The Sandman says: When - like me - you're stuck in a beach hut with only a few Russian (e)mail-order brides for company, you tend to look forward to your daily emails. But for far too many of their subject lines there can only be one response. These are they.

Wednesday, February 3, 2010

Hunting budgies

 
Ron says: The sexiest man on the web? And the Sandman replies: Who? Me? Why, thank you!
Eben Pagan says: Eben teaches "How To Use Your Brain" And the Sandman replies: I've got a paperweight already, thanks.
Cliff - Street Hypnosis says: Please check your postal mailbox... And the Sandman replies: Yup. It's still here. Now what?
Viral Link Tracker says: Here’s a Rare Chance for You to Have it All "Done For You" Rare? A lot depends on how nicely I ask, usually.
** Tellman ** says: it's a party! (call in now) Whoo-hoo! Lemme just fill up a couple of buckets of Long Island Iced Tea and I'll be right with you!
Mark J. Ryan says: Are you ready to receive all that you want?
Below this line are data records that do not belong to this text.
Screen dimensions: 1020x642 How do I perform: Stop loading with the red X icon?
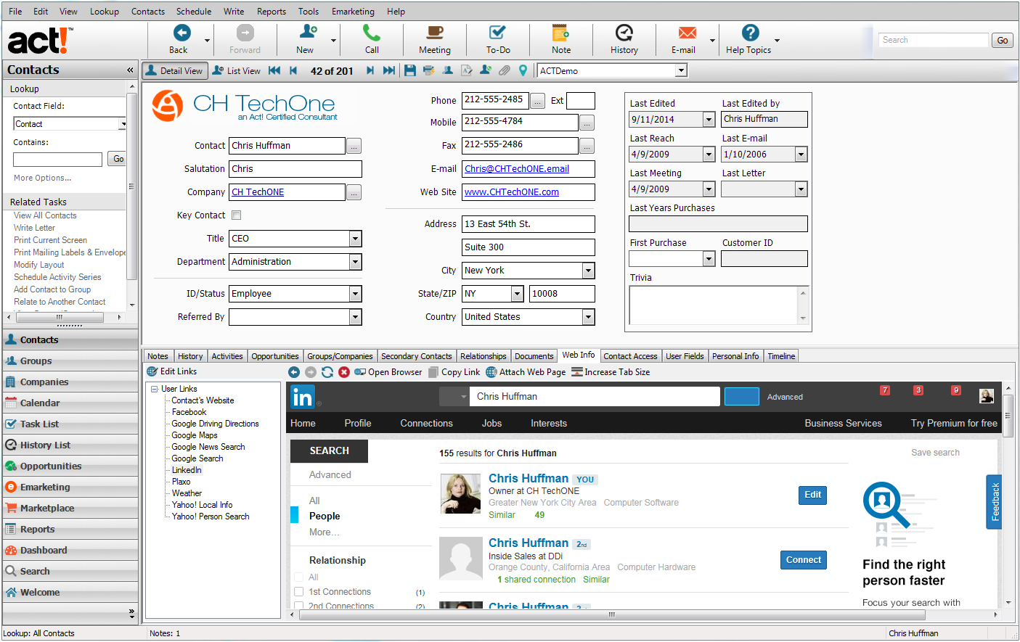coord(344,372)
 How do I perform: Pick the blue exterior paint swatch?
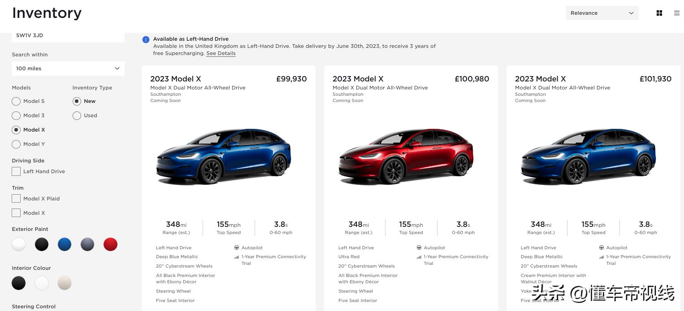(65, 244)
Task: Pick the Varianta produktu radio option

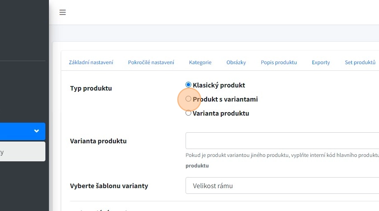Action: coord(189,113)
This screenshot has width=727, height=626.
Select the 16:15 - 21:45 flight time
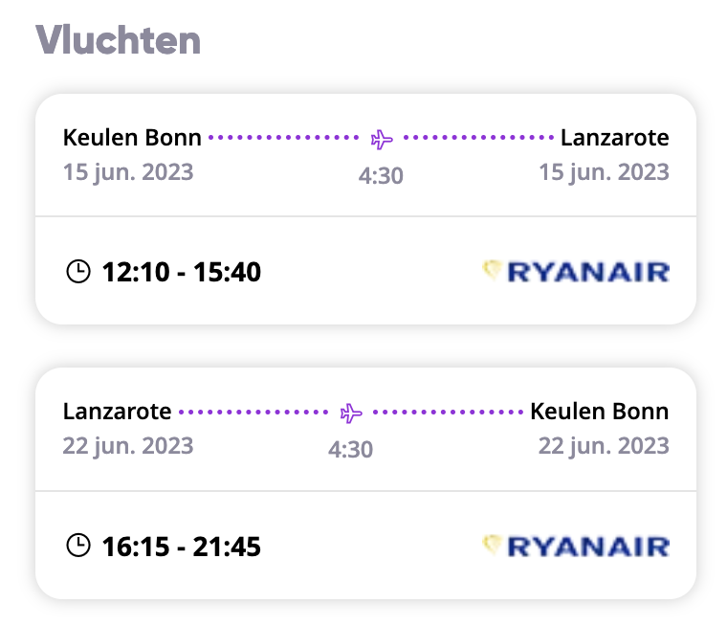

A nice dirty lady in a hotel? Sure - I'm up for that.
Oksana says: I'll still love you, come to me, I'm in a hotel! Excellent!
Free Viagra & Cialis says: Your erotic nights are here to stay Well they would be ... if you'd care to let me know *which* hotel!
Tanya says: You want me? Come to me. Are you in the same hotel? See you soon!
ListJoe.com says: YOU STRUGGLING? Yeah - there's so many hotels round here to choose from.
Claudia - Vision Defense says: Her doctor told her she was going blind, Sandman Ah, that's why she couldn't read the hotel sign.
Wayne Crouch says: Turning a* sma*ll knob into ,a huge wand! If Harry Potter can do it …
ADEEL Chowdhry says: YIKES! She told me my loophole was showing... Only to people behind you.
Joe Vitale says: The Secret to Receiving More Well, you know when somebody says "Say when"? … Just don't say it. Simple.
Money Tree says: We've opened a can of worms Excellent - we eat today!
John Delavera says: How to get Pregnant Fast - PLR package For me? Nah - I've made medical history already!
ListJoe.com says: Wobbling around? As always. We love our Long Island Iced Tea.
GetFree Viagra says: Age is no longer a barrier for me in bed That's as may be. But what about down on the beach?
Bill McRea says: your ___ is SO ugly (YUK!@) Oh, you're just *so* jealous, that's all.
Karim Hajee says: Sandman, He Caught Me Off Guard... Flaccid at the critical moment? Dearie me.
Free Viagra&Cialis says: I hate being flaccid at the critical moment You're not the only one, amigo.
Margaret M Lynch says: You asked for MORE tapping... Hm. Well it wasn't quite tapping I was after, but I'll give it a try. How do we start?
Darryl Numbers says: _Tired of been piss+ed off i'n bed by y*our .gf that you ,cannot_satisfy_he,r+ for that promotion' will* help you Absolutely. Please … what?
Mind Power News says: Positive Brainwashing Fabulous - mine's been just a little too grey for my liking for *years*. Will it get the wrinkles out too?
Harris Fellman says: Grab a can of BLOOPIO! No, I'll stick with my Iced Tea, thanks.
Steph (Riquochet} says: LAST CHANCE - I bought you some more time... Excellent. Weeks? Months? Years? (Dont tell that fortune teller, OK?)
Craig Garber says: makes your products literally FLY off the shelves Not surprising if you're selling budgies.
Lance Tamashiro says: what happened? You don't want to know. But it's got a lot to do with a flock of budgies. Indoors. And slippery floors. Need I say more?
Howie Schwartz - Traffic says: introducing my secret weapon The budgie-killer? At long last!
ListJoe.com says: Hunting Supplies and Info Great - a high calibre budgie rifle. And how to use it.
**Eric Louviere** says: RE: If another person asks me this question, I'm going to... OK - so what's the question already? Oops.